2077. 60 tahun yang lalu Bumi kita diserang oleh sekelompok alien bernama Scavenger atau Scav yang menghancurkan Bulan dan menggunakan senjata nuklir. Bumi menang, namun harus dibayar dengan lingkungan Bumi yang tak lagi stabil dan dicoba direkonsiliasi, dengan pengawasan di tiap sektor. Ketika itu, kebanyakan manusia telah pindah ke markas Tet di Titan, satelit Saturnus. Sektor 49 diawasi oleh Jack Harper (Tom Cruise) dan rekannya Victoria atau Vika (Andrea Riseborough). Mereka tinggal ratusan meter di atas Bumi dan tiap hari Jack berpatroli untuk membetulkan drones yang rusak dibantu oleh Vika yang mengontrol dari tempat tinggal mereka. Drones adalah mesin yang bertugas mencari Scav yang masih tersisa di Bumi. Jack sangat menyukai kehidupan di Bumi sementara Vika ingin cepat pergi ke Tet. Semua rutinitas mereka dibantu oleh commander dari Titan bernama Sally (Melissa Leo). Rutinitas tersebut terganggu ketika Jack menemukan seorang wanita dalam delta sleep bernama Julia (Olga Kurylenko) yang membuka mata Jack apa yang sebenarnya terjadi di Bumi.
RATING
Rated PG-13 for sci-fi action violence, brief strong language, and some sensuality/nudity
REVIEW
Cukup sulit menulis sinopsis untuk film ini. Setiap film post apocalyptic begini harus diceritakan dengan premis-premis terlebih dahulu. Oblivion adalah film yang cukup langka dalam ranah science fiction atau fiksi ilmiah. Kenapa bisa langka? Karena ia merupakan film yang berasal dari original screenplay tanpa ada dasar komik maupun media lain. Sebenarnya, ada novel grafis yang menjadi dasar, namun film ini lebih dahulu rilis. Kata kunci seperti Bumi yang sudah tak layak huni, kaum subversif yang masih ada di Bumi, dan yang paling seru Bulan hancur, serta Tom Cruise, semua itu seperti penarik film ini.

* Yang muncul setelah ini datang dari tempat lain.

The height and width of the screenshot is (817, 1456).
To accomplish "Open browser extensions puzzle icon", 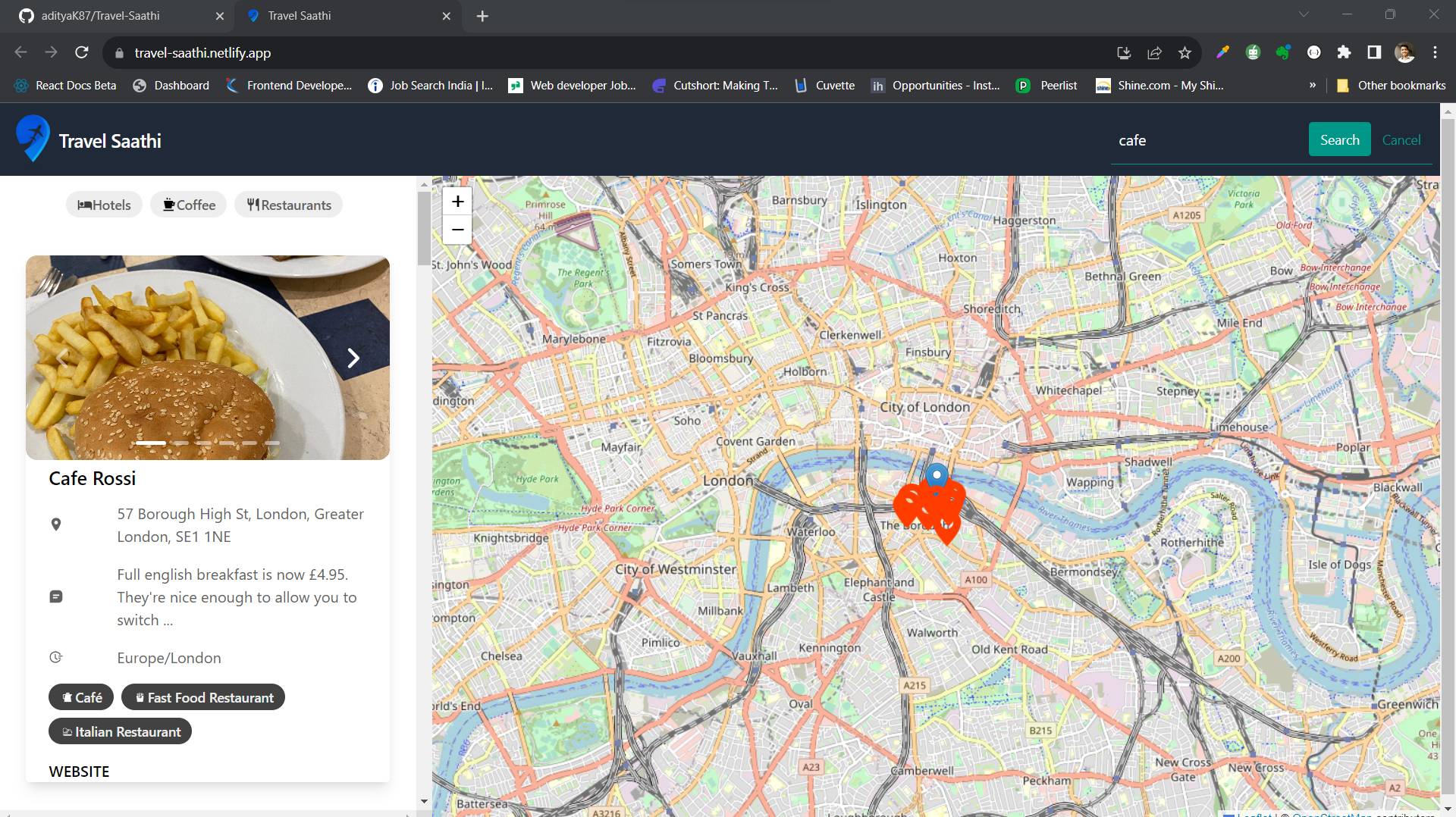I will click(x=1344, y=52).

Kalau bisa dilihat, saya sebenarnya kurang suka pada film mainstream seperti ini. Tidak ada kekhasan, soalnya pasti ketika saya membicarkan film ini sekarang, sudah ada yang melupakan filmnya. Makanya lebih baik saya tulis film horor dan agak anti sama film seperti The Woman in Black itu. Oke, kita bahas yuk filmnya.

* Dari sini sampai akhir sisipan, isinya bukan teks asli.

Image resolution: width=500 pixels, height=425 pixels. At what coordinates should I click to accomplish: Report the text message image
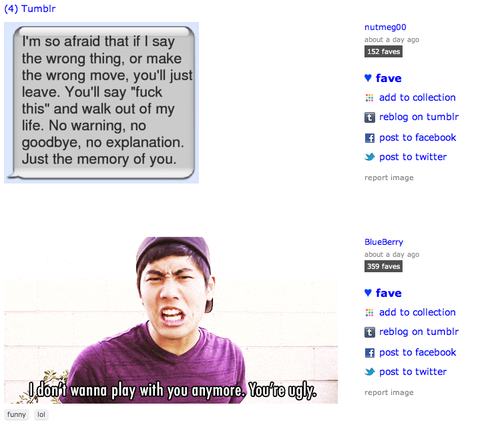tap(389, 178)
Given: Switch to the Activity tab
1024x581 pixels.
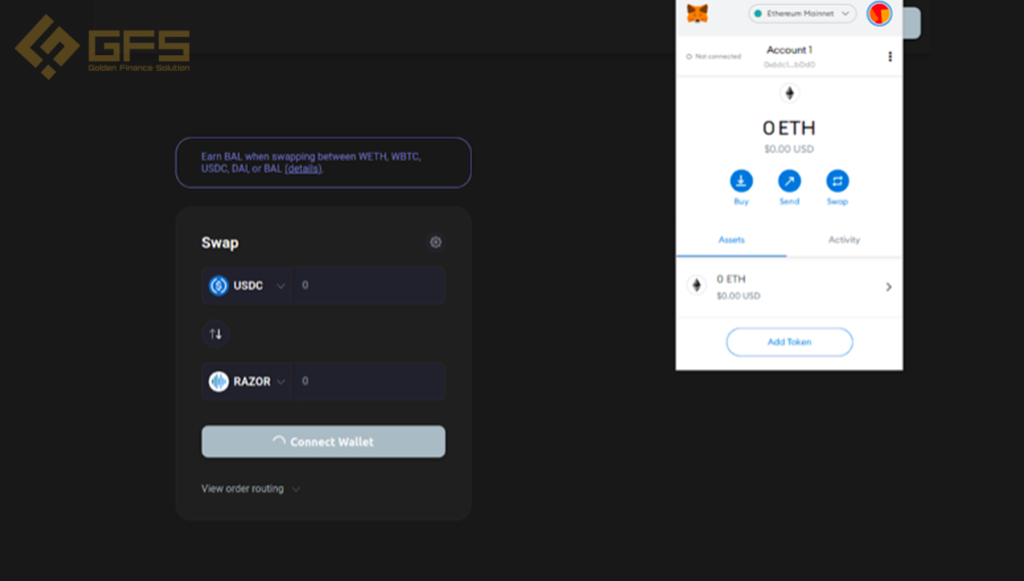Looking at the screenshot, I should pyautogui.click(x=844, y=240).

Film Oblivion merupakan proyek ambisius sang sutradara Joseph Kosinski (atau produser) yang menawarkan sebuah konsep fiksi ilmiah yang baru tanpa adanya presedor sebelumnya. Novel grafis karyanya pun belum dirilis sehingga satu-satunya kunci untuk mengungkap dunia ini hanyalah dengan trailer hingga potongan-potongan adegan. Kelihatannya film ini tak begitu heboh, mengingat pendapatannya sejumlah sekitar dua kali biaya pembuatannya yang kira-kira "hanya" 120 juta. Saya sendiri merasa biasa-biasa saja.

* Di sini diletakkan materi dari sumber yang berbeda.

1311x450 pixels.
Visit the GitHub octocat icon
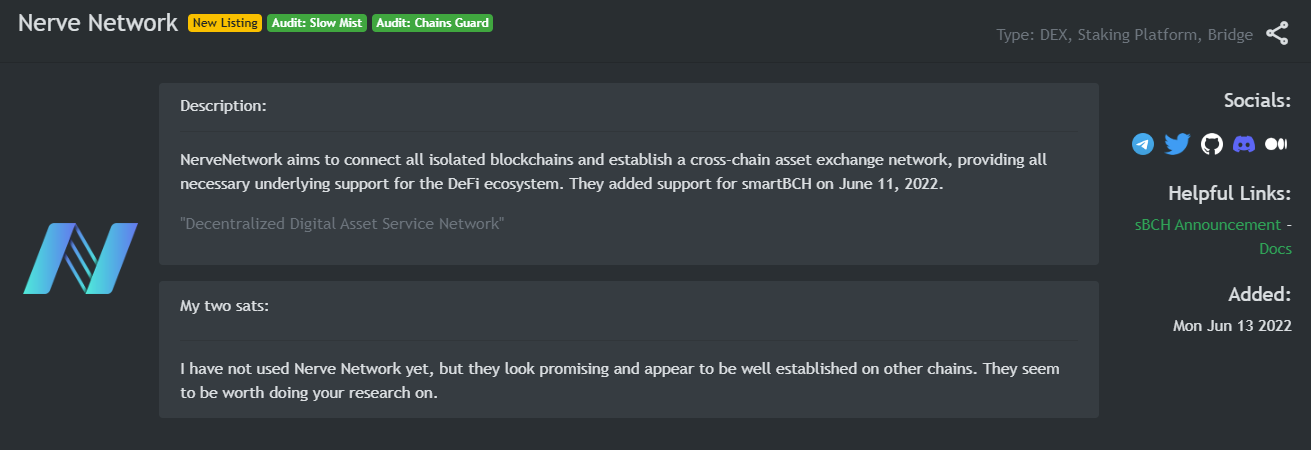pos(1211,144)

Tom Cruise yang sudah berusia 50 tahun di masa pembuatannya (saya nggak percaya, soalnya dia kelihatan masih mid-40) tampil sesuai kepentingannya. Aktingnya ya... sudah bukan buatan lagi untuk dipertanyakan, karena sejak saya melihatnya di Eyes Wide Shut, kok kayaknya dia mainnya begitu-begitu saja? Kata-kata modern dan fiksi ilmiah yang bertaburan dari mulutnya dan Vika seakan menegaskan keyakinan Cruise sebagai seorang Scientology yang banyak dianut oleh masyarakat Hollywood. Jadi, kelebihan Cruise dalam memerankan sesuatu terletak pada tampangnya dan kesesuaiannya pada karakter yang ia perankan, karena selebihnya sudah biasa.
Akting di film ini yang paling saya suka adalah paa Andrea Riseborough, namanya baru saya dengar. Mengingatkan saya pada aktris Jayma Mays, Riseborough membawakan tokoh Vika yang serba "teratur" atau mungkin "diatur" dengan sangat baik. Kelakuannya yang robotik, dan sangat prosedural bagi saya menarik di dalam filmnya kendati ia tak menjadi pemeran utama. Kurylenko juga berakting cukup baik, riasannya biasa saja, ya? Ia terlihat begitu biasa sebagai tokoh utama. Despite akting mereka, kita sebenarnya akan sangat tertarik dengan cerita dari Oblivion sendiri.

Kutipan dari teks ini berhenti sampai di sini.